F.A.M.I.G.L.I.A.
Da La macchina mondiale
Avevo trovato invece un gruppo di circa trenta uomini che restavano sbalorditi e sottomessi di fronte alla prepotenza del dottor Colombari genero della lupinara. (…)
Quando tutti furono riuniti sotto le palme della casa, questi poveri burini, con il cappello in mano e con gli occhi stretti, si presentò il dottor Colombari il quale, dopo aver salutato tutti con molta allegria, cominciò a predicare che tutti avremmo dovuto votare la Democrazia Cristiana, che la Democrazia Cristiana stava facendo Roma grande e noialtri anche, (…) che oramai Roma era bianca e felice e che il Vaticano e i Ministeri ed il Governo avrebbero sempre più lavorato uniti e disposto le fortune dei fedeli servitori, dei portatori delle vecchie e nobili e cristiane tradizioni delle campagne marchigiane, dove la famiglia, il lavoro e la religione avevano costituito sempre il fondamento più prezioso. (…) I lupinari storcevano la bocca ma dicevano di sì tutti assieme e tutti d’accordo e la donna, dietro al genero, rideva perché sapeva benissimo che in quel modo trionfava un’altra volta la sua prepotenza e che quelli, con quel voto dato a quel modo, si legavano ancora più stretti alle sue mastelle e si chinavano ancora di più alle sue prepotenze.
Io guardavo i trenta lupinari con disprezzo, ma a poco a poco cominciai a capire la loro umiliazione (…) ed allora domandai al dottor Colombari che cosa intendeva per famiglia, lavoro e religione, giacché sul significato di queste tre parole potevano non essere tutti d’accordo e potevano esserci differenze di idee. Il dottor Colombari disse che le parole erano quelle che erano, a tutti assai note e che tutti sapevano benissimo che cosa volevano dire famiglia, lavoro, religione. La donna rise ancora più forte ed anche i lupinari schiarirono i loro occhi, perché sembrò anche a loro che fosse assai semplice capire.
Allora io dissi, con l’intenzione di spiegare a loro, che famiglia non voleva dire niente, perché ogni famiglia è diversa dall’altra e spesso la famiglia è una maledizione, più spesso che non un peso od una preoccupazione, e che molto spesso proprio la famiglia è un’angheria e che nella città la famiglia non esiste più perché è dilaniata dalla servitù, dispersa dalle distrazioni tanto che, come loro sapevano, almeno metà delle loro figlie non li salutavano quando li incontravano sui marciapiedi con la bigonza e il misurino. Che la famiglia poteva essere quella che è: una congiura, o quella di chi sta bene che allora è diversa, unita e stretta per difendersi dagli altri e per continuare a tenere acceso il suo fuoco di tornaconto; e che quindi si poteva benissimo non sapere di che famiglia si trattasse.

[Righe per individuare parole ed elementi]
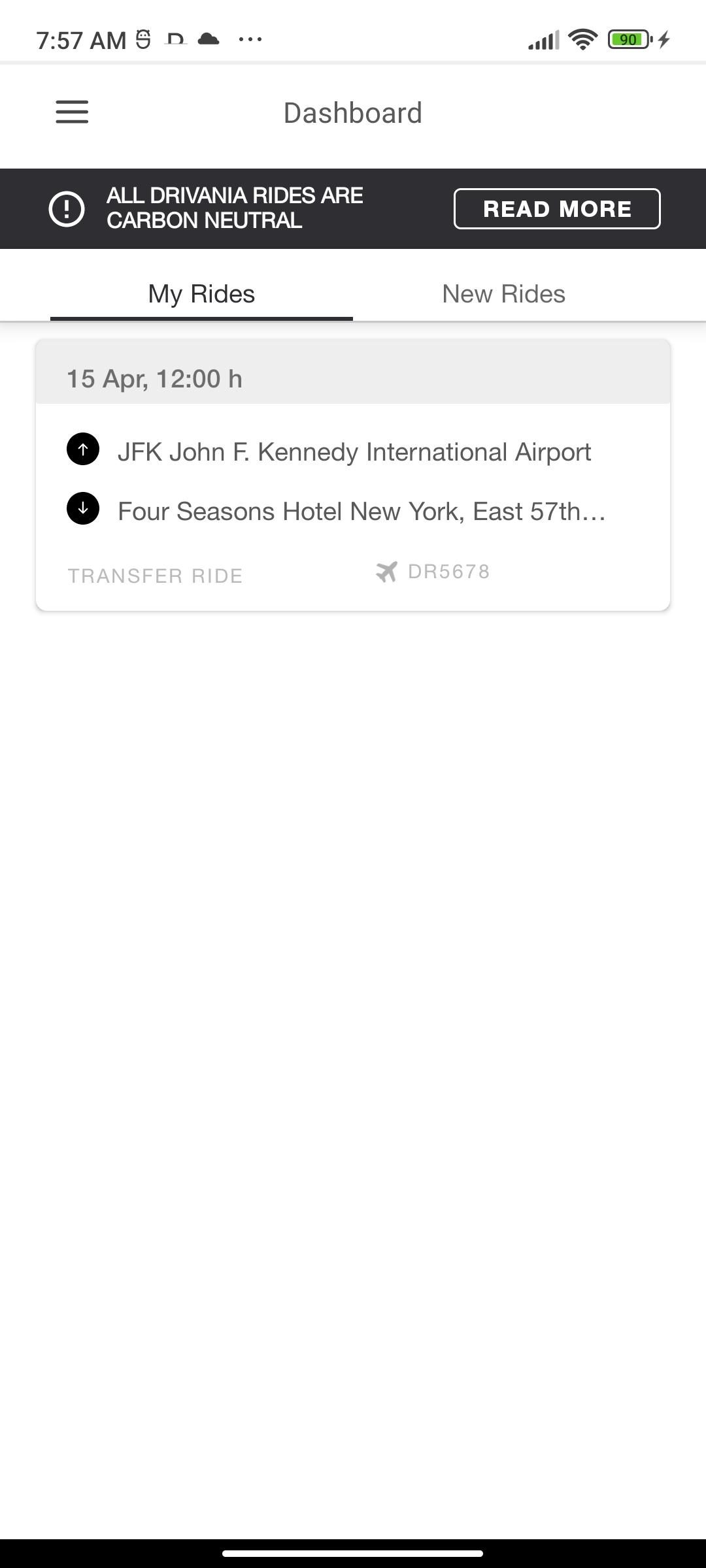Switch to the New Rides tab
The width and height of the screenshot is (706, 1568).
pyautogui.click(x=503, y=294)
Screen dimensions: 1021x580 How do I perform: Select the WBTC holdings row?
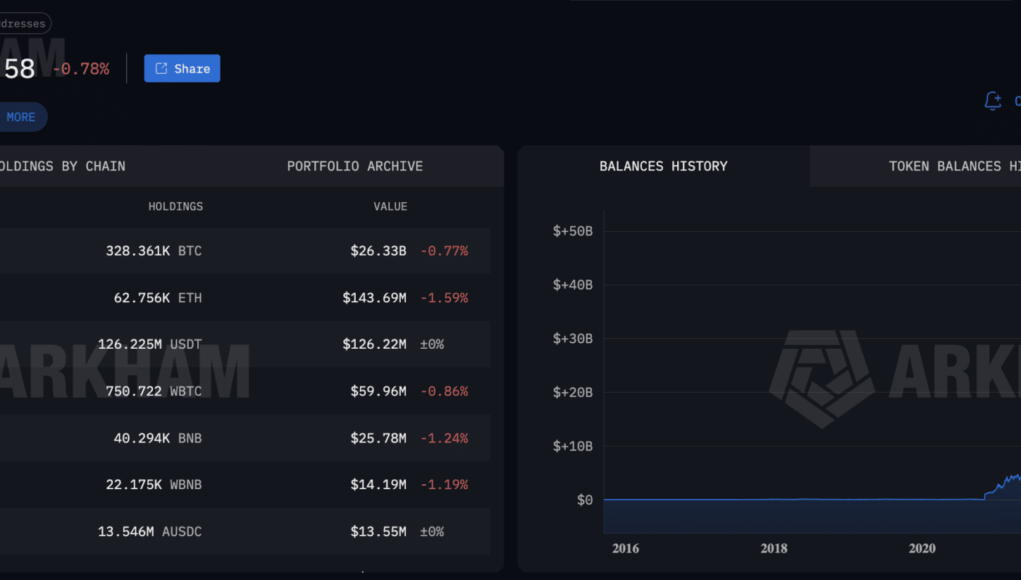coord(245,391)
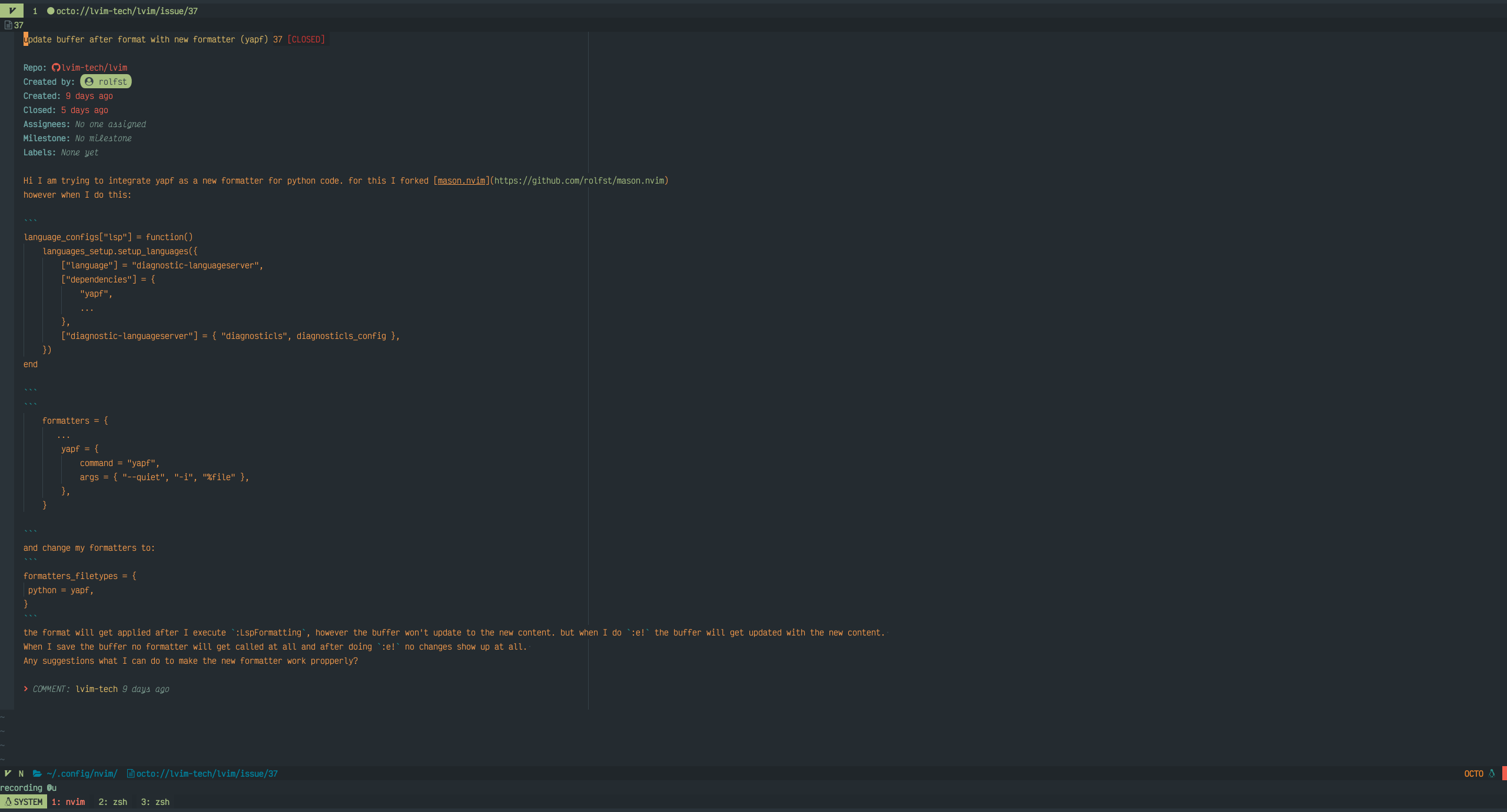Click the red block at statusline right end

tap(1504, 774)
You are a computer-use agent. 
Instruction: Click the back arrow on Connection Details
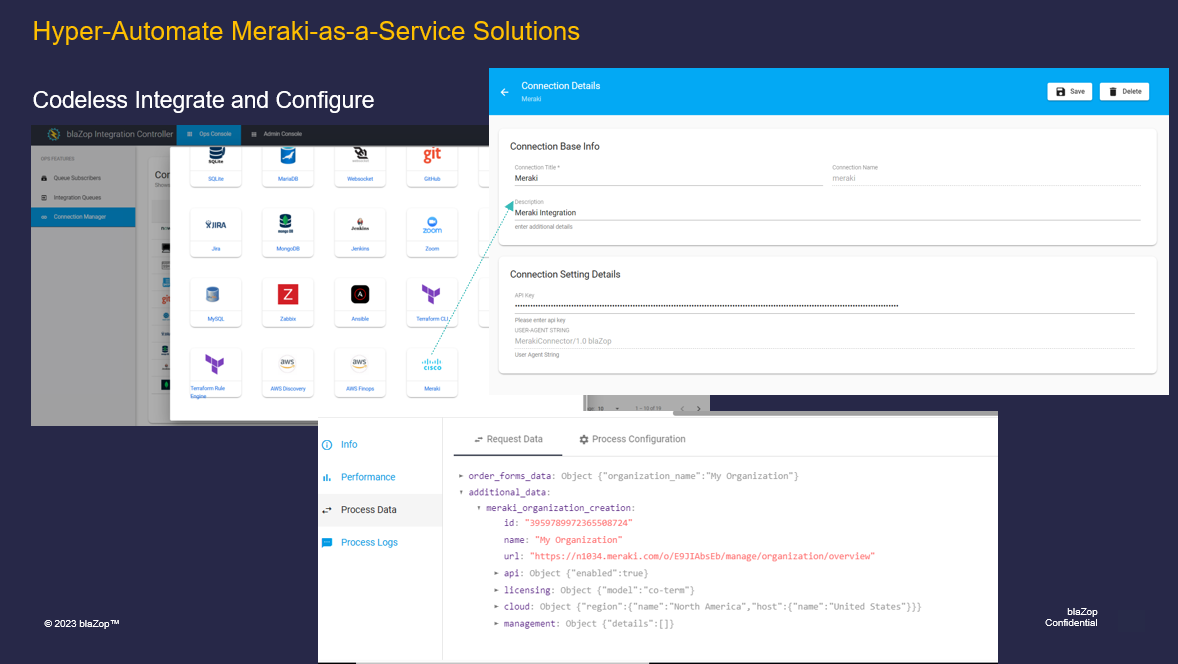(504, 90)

● **Consegna**
Trascrivi fedelmente dal brano sulla famiglia tutto il passo che va dalle parole "Io guardavo i" giù fino alle parole "assai semplice capire.".

● **Risposta**
Io guardavo i trenta lupinari con disprezzo, ma a poco a poco cominciai a capire la loro umiliazione (…) ed allora domandai al dottor Colombari che cosa intendeva per famiglia, lavoro e religione, giacché sul significato di queste tre parole potevano non essere tutti d’accordo e potevano esserci differenze di idee. Il dottor Colombari disse che le parole erano quelle che erano, a tutti assai note e che tutti sapevano benissimo che cosa volevano dire famiglia, lavoro, religione. La donna rise ancora più forte ed anche i lupinari schiarirono i loro occhi, perché sembrò anche a loro che fosse assai semplice capire.